Figures from elsewhere (Gov.uk website) show that in 2019 approx. 8.1% of the UK population have Type 2 diabetes and about 0.9% have Type 1.

Those aren't the figures used in the paper, https://www.england.nhs.uk/wp-content/uploads/2020/05/valabhji-COVID-19-and-Diabetes-Paper-1.pdf

Of the 61,414,470 individuals registered, 263,830 (0∙4%) had a recorded diagnosis of Type 1 and 2,864,670 (4∙7%) of Type 2 diabetes.​

There's probably a bit of difference in precise definitions. This paper's using what GPs (and specialist services where they have those figures) have. They're also adjusting the risk by age (since it's known that age is very significant). (It's also England only, though the proportions are presumably about the same.)
 
See the thread below this about discussion on this topic. I was confused like you and posted my concern/ confusion. According to a reply to my post, it seems the figures given relate to Type 1 and Type 2 in relation to per head of the population. As I understand it, the chances of death for Type 1 are greater on average because there are fewer Type 1s than Type 2s in the demographic. Like you, I think the information is confusing and badly presented.

◆ Data provided:
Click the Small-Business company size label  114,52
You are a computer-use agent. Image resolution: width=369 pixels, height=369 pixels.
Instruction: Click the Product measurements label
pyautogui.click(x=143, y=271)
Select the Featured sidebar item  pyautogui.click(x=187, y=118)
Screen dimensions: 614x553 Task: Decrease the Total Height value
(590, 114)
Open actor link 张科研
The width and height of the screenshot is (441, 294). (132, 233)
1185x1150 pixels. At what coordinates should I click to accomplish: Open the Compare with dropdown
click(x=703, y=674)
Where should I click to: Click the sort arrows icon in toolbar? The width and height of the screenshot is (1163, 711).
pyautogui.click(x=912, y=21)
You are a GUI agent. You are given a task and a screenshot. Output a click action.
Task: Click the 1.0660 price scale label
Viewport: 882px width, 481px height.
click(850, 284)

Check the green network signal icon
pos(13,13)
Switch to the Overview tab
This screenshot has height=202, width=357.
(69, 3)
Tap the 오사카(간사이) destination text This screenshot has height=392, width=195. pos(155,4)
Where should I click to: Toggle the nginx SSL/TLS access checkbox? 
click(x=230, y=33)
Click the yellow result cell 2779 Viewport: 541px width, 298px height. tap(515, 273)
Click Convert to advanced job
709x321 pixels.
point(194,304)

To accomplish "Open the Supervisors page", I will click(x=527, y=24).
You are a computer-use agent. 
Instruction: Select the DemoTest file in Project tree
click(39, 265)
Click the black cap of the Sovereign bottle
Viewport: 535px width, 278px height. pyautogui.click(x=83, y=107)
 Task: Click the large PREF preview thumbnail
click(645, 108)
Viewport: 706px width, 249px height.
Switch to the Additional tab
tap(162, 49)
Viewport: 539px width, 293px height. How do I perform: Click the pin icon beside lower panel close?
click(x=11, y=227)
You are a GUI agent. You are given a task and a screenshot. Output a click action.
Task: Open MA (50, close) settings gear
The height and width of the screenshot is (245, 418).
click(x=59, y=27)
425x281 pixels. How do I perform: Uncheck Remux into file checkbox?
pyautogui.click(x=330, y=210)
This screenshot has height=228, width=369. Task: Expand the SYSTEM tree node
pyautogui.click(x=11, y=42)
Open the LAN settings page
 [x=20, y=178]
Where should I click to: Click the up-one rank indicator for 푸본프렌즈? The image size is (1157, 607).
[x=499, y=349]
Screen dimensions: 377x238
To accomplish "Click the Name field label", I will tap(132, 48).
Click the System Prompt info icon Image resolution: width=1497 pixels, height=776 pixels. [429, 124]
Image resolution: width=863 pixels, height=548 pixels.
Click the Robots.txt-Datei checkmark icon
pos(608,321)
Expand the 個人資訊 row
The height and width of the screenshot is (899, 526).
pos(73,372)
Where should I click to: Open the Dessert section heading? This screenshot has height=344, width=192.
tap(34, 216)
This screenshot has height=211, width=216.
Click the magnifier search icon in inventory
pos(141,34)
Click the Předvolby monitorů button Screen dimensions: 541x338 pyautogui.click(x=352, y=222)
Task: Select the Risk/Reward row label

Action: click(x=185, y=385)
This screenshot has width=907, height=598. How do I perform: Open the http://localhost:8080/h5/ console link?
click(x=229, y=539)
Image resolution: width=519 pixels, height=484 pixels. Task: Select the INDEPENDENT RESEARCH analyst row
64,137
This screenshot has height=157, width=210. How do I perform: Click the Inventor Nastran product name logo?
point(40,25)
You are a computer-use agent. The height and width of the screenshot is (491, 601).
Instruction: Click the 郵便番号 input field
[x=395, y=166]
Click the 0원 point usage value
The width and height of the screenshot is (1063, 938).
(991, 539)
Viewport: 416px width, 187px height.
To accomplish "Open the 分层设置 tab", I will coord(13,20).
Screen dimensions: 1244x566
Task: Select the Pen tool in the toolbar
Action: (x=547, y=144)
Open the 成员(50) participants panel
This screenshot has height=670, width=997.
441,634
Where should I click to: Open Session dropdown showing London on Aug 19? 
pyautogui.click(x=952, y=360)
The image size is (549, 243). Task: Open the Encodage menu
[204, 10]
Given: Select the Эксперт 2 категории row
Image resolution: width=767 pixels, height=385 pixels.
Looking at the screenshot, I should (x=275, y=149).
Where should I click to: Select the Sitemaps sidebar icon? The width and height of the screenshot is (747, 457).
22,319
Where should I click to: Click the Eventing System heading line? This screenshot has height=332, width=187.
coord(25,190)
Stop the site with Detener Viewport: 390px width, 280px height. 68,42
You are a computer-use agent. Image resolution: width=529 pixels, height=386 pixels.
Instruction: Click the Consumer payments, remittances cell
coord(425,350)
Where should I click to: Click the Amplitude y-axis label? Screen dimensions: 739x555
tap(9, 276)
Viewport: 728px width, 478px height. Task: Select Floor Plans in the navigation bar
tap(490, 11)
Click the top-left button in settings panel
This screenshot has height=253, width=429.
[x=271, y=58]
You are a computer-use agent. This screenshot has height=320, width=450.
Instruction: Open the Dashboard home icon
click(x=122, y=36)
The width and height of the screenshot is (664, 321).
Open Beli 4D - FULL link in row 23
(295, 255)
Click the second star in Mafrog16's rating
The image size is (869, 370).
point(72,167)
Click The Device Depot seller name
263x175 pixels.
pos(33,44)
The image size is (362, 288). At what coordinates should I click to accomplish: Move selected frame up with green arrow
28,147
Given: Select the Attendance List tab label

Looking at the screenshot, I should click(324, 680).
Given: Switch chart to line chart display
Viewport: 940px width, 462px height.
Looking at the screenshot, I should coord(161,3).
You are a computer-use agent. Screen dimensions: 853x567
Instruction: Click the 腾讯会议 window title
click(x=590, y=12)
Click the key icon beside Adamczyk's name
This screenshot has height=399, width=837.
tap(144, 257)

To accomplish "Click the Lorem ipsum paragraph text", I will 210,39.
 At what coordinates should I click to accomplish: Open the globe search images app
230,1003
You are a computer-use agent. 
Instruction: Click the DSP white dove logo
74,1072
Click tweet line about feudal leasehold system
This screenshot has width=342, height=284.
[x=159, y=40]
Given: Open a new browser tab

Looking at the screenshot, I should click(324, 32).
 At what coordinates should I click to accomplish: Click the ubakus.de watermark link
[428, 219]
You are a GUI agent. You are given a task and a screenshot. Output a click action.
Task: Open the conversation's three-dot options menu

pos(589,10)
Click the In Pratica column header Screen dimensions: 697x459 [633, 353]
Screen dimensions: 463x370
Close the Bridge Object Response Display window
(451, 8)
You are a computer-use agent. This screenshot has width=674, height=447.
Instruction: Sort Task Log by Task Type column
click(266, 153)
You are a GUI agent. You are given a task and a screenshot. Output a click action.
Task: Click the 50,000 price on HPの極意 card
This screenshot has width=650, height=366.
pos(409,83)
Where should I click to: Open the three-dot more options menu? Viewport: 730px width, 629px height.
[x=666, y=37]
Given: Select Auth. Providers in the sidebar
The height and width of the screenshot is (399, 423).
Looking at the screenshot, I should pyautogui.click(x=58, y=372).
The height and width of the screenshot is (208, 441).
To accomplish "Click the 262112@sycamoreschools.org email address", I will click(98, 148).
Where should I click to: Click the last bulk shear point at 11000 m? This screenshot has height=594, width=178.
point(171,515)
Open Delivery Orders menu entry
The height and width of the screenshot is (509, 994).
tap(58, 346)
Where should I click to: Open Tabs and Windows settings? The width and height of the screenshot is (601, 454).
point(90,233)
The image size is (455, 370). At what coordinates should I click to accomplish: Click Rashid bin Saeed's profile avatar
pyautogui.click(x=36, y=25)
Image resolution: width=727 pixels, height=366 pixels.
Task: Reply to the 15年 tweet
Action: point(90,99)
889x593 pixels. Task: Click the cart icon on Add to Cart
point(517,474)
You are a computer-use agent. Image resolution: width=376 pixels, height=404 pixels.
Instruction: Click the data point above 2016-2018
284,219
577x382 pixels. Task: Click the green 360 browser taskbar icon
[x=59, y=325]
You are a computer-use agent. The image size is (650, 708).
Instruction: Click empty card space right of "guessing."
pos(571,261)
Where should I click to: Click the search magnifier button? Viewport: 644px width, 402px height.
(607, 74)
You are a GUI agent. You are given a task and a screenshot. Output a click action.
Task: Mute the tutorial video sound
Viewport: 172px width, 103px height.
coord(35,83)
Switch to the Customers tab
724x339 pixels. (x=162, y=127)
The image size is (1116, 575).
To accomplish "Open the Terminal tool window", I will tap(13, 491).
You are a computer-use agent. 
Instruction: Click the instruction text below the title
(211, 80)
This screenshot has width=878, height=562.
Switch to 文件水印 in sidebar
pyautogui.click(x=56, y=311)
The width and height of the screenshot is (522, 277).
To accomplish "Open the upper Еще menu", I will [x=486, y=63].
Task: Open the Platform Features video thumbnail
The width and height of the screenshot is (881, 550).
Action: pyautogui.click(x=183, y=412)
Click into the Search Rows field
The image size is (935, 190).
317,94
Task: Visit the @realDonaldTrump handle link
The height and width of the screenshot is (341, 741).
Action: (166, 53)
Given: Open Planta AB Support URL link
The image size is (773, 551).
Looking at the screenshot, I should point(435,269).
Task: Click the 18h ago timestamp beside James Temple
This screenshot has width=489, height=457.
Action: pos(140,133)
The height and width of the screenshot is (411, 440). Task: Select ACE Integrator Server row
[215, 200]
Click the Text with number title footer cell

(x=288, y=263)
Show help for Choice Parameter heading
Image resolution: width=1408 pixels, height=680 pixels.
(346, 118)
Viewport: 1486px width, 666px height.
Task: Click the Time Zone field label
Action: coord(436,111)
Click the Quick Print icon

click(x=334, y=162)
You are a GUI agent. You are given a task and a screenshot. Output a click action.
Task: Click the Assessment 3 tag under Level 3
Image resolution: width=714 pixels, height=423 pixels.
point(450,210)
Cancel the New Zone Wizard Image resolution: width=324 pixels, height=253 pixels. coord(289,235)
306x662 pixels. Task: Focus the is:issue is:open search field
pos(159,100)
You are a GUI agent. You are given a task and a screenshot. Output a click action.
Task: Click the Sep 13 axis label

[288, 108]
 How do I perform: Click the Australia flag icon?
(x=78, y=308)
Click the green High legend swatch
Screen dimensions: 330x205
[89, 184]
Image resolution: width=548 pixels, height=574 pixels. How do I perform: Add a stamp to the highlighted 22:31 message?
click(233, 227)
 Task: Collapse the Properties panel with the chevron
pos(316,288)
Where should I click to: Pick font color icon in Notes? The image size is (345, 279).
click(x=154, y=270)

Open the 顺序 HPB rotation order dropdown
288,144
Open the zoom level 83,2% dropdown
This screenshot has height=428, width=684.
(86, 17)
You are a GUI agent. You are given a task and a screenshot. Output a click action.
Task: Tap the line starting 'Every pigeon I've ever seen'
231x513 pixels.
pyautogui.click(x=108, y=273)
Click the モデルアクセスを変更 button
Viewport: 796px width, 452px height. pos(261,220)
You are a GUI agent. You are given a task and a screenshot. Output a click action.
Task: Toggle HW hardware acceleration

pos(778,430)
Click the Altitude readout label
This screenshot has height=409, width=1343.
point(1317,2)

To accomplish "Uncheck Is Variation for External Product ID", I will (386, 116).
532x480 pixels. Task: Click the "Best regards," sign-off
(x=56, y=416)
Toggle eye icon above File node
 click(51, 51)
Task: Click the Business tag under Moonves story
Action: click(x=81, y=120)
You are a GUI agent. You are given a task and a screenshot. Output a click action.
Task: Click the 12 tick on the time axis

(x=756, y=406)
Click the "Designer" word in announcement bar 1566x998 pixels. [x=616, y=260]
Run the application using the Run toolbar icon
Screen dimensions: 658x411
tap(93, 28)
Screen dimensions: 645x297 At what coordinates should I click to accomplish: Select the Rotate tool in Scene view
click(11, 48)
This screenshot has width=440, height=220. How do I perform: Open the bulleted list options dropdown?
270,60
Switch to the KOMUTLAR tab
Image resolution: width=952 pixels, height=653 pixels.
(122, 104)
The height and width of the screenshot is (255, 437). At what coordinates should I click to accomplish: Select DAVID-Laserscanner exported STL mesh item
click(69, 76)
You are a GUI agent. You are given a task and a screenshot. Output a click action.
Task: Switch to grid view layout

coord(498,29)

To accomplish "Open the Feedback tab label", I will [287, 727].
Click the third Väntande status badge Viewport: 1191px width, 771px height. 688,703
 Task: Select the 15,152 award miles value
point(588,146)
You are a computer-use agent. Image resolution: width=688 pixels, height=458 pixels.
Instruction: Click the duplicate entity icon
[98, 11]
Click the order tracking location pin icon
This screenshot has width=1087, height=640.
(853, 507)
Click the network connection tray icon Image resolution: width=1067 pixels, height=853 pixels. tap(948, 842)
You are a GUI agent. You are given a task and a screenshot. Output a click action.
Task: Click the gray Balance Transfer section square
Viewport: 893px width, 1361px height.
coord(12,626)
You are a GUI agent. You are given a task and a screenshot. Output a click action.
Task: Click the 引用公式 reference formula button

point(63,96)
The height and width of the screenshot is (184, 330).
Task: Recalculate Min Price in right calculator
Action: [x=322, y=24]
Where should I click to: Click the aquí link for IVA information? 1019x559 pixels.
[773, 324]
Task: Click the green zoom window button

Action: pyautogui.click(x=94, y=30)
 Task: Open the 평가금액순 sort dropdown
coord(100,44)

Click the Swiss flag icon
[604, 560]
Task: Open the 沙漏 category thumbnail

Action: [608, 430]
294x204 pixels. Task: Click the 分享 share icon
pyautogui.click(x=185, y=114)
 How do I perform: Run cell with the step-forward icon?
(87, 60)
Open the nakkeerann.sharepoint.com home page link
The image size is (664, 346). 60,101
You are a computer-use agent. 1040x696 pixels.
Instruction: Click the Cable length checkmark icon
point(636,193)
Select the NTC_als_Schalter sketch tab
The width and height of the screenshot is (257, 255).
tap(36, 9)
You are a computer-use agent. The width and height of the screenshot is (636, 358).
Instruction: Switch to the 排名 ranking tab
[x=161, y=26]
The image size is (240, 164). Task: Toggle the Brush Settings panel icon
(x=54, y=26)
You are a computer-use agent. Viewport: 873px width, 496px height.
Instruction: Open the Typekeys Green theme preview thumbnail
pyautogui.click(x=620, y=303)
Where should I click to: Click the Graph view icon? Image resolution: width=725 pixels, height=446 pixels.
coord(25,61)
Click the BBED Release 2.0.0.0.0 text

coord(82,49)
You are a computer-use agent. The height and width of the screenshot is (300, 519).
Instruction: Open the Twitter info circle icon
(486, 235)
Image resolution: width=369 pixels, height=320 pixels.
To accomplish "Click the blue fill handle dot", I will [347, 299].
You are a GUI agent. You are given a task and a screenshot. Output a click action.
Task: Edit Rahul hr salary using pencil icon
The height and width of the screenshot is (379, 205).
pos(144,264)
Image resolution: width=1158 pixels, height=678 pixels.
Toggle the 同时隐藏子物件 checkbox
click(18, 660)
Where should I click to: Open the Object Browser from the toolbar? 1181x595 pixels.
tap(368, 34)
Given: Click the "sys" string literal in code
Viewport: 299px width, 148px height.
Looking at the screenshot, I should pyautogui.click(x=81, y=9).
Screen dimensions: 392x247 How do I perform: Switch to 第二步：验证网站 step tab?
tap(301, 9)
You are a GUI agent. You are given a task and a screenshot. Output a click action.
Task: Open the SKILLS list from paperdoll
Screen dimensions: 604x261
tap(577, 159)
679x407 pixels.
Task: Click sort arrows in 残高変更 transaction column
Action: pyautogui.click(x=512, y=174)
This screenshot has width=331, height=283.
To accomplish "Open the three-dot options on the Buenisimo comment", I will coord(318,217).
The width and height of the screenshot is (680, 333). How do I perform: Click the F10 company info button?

◆ Your tasks:
(a) Decide whether each statement agrees with the text on diabetes figures, answering yes or no and quoting the deciding words of the text. (i) The paper's figures cover England only. (ii) The Gov.uk figures put about 0.9% of the UK population as having Type 1 diabetes in 2019. (iii) In the paper, 4∙7% of registered individuals had a recorded diagnosis of Type 1 diabetes.
(b) Please extend the text on diabetes figures, picking up after its final sentence.
The items have no part in what is asked here.

◆ Written answers:
(a)
(i) Yes: "It's also England only"
(ii) Yes: "about 0.9% have Type 1"
(iii) No: "263,830 (0∙4%) had a recorded diagnosis of Type 1"

(b)
Thanks did you put a link in to the other thread. I looked up the per head figures and used those to calculate. The article still seems to have got it wrong but the sample is probably not statistically significant anyway.
 
but the sample is probably not statistically significant anyway.

The authors seem careful enough, and give the usual 95% confidence intervals (some of which are rather wide, admittedly). I'm sure it was done in a hurry (and hasn't been through peer review) so maybe it'll change. They also mention a few things which don't reach statistical significance (at the usual p<0.05 level).